-- Opening Marker --
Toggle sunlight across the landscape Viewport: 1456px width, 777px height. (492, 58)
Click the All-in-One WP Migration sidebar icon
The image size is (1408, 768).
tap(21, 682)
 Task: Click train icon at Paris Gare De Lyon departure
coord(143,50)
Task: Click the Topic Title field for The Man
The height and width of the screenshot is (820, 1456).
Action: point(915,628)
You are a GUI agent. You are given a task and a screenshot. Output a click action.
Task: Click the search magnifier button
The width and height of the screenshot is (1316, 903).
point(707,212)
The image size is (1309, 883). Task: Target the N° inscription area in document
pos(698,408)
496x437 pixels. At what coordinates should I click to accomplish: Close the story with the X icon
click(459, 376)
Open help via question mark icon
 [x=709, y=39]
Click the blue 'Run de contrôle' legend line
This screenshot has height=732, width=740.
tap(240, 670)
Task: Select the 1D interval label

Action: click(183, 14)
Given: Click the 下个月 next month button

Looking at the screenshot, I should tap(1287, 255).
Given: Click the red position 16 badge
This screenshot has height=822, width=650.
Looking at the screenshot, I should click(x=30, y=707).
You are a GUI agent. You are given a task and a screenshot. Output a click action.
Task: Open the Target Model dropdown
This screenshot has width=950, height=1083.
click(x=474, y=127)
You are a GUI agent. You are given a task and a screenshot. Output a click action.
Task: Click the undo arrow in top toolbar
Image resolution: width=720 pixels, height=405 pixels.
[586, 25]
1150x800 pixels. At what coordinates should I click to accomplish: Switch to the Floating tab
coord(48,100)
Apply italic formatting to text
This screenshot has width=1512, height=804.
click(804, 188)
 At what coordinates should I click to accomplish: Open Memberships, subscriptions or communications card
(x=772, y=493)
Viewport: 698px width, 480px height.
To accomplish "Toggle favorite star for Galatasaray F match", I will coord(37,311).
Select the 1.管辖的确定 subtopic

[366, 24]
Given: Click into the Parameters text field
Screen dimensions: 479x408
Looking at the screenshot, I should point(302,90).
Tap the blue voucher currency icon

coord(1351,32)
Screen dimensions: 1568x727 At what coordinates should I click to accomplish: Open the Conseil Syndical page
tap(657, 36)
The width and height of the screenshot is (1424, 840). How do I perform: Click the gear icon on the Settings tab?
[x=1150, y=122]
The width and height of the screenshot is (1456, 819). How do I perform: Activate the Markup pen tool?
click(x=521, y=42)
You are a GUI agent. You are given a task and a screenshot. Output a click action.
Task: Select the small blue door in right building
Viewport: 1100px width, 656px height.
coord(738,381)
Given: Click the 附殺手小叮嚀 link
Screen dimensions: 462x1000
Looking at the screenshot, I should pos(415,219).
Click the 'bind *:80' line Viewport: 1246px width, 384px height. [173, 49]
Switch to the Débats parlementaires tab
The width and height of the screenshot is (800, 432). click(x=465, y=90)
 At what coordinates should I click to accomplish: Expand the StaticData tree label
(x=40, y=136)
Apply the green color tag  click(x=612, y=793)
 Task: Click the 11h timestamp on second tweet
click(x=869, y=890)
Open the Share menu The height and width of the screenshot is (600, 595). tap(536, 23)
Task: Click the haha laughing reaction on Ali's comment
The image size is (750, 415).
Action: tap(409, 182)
-- Closing Marker --
### TASK INSTRUCTIONS
Using the entries above, tally every line that holds the word "field". Answer with that number only.

### TASK ANSWER
2